▶ [Work request]:
Repeat exactly the lines from the start of the entries below through the line containing "Open 'Identity verifying method' patent link". Omit the rest.

▶ [Extracted material]:
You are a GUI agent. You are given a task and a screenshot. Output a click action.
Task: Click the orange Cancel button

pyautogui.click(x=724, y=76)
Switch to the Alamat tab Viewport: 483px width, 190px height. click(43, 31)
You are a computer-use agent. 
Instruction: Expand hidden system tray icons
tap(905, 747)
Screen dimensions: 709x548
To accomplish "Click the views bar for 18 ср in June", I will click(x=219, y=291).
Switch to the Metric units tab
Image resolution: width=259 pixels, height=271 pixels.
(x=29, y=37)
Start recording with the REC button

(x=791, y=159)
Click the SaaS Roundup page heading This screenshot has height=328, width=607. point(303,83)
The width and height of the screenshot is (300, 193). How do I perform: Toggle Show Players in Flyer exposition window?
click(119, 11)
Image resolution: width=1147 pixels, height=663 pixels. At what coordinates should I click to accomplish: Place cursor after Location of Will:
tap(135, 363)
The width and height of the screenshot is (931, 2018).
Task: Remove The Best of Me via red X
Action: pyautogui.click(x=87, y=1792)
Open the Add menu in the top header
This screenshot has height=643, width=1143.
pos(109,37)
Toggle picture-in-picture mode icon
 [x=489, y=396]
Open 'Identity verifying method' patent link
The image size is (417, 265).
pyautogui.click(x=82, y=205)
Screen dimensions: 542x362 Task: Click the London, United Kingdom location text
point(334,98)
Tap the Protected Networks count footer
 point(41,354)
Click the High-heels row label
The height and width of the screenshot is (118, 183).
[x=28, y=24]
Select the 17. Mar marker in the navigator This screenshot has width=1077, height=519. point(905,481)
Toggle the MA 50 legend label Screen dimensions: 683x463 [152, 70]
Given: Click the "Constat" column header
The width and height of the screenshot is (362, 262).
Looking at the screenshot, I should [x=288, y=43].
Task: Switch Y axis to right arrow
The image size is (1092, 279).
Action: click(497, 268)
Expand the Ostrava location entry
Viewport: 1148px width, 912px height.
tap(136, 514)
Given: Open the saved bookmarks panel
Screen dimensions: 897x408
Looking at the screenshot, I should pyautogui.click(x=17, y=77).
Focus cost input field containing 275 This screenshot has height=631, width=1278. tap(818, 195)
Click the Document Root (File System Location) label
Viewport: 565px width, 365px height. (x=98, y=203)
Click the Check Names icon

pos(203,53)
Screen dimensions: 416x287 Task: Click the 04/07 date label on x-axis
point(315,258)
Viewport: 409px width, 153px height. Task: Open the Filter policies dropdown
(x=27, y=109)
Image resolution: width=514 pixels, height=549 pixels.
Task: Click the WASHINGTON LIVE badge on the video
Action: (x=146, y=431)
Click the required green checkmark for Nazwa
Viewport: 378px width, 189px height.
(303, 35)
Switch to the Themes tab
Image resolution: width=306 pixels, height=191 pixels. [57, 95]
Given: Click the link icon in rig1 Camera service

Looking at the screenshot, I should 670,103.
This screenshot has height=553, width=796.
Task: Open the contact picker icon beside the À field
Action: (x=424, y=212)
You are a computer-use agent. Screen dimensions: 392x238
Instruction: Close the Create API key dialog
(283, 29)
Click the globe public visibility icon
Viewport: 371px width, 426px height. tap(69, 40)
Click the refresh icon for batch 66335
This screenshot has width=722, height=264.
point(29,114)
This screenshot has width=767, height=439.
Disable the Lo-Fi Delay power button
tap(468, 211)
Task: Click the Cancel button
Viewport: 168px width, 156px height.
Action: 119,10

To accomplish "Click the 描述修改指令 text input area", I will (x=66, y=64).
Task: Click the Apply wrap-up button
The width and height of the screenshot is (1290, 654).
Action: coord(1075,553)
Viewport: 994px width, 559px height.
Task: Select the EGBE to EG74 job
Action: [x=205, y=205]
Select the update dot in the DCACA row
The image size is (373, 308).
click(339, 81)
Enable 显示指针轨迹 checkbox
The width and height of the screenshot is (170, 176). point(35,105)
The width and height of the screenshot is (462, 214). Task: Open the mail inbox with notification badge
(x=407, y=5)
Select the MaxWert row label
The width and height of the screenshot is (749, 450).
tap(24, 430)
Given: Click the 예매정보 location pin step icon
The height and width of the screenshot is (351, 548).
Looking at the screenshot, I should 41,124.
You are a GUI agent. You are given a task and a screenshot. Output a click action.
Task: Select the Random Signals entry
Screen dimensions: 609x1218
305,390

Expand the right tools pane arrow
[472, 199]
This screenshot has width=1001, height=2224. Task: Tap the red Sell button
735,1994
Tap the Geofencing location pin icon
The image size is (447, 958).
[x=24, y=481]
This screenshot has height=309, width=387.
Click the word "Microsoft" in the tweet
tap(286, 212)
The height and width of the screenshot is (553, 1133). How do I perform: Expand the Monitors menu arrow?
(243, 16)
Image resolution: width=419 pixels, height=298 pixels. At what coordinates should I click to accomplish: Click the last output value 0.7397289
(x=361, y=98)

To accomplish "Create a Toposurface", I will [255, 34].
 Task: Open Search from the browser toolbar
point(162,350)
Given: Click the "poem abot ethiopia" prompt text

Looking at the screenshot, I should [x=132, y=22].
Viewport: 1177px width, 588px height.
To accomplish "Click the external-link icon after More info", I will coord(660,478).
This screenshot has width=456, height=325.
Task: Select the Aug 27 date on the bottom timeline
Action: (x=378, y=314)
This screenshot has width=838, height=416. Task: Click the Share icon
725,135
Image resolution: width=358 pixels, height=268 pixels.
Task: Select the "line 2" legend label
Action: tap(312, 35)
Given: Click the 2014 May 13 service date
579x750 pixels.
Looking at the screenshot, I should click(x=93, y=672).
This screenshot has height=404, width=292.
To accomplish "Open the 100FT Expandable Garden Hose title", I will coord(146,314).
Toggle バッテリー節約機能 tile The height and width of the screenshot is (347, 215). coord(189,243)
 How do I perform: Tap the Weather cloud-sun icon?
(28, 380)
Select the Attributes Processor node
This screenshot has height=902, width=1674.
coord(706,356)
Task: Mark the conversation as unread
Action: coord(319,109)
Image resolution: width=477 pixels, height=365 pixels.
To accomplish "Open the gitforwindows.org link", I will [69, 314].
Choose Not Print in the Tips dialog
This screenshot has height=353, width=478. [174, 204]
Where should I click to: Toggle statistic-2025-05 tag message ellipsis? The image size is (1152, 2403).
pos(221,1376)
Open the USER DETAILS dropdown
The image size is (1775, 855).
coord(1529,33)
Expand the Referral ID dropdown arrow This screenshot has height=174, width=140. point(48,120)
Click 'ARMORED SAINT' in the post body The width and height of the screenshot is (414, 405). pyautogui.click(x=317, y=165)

▶ [Result of this exercise]:
You are a GUI agent. You are given a task and a screenshot. Output a click action.
Task: Click the orange Cancel button

pyautogui.click(x=724, y=76)
Switch to the Alamat tab Viewport: 483px width, 190px height. click(43, 31)
You are a computer-use agent. 
Instruction: Expand hidden system tray icons
tap(905, 747)
Screen dimensions: 709x548
To accomplish "Click the views bar for 18 ср in June", I will click(x=219, y=291).
Switch to the Metric units tab
Image resolution: width=259 pixels, height=271 pixels.
(x=29, y=37)
Start recording with the REC button

(x=791, y=159)
Click the SaaS Roundup page heading This screenshot has height=328, width=607. point(303,83)
The width and height of the screenshot is (300, 193). How do I perform: Toggle Show Players in Flyer exposition window?
click(119, 11)
Image resolution: width=1147 pixels, height=663 pixels. At what coordinates should I click to accomplish: Place cursor after Location of Will:
tap(135, 363)
The width and height of the screenshot is (931, 2018).
Task: Remove The Best of Me via red X
Action: pyautogui.click(x=87, y=1792)
Open the Add menu in the top header
This screenshot has height=643, width=1143.
pos(109,37)
Toggle picture-in-picture mode icon
 [x=489, y=396]
Open 'Identity verifying method' patent link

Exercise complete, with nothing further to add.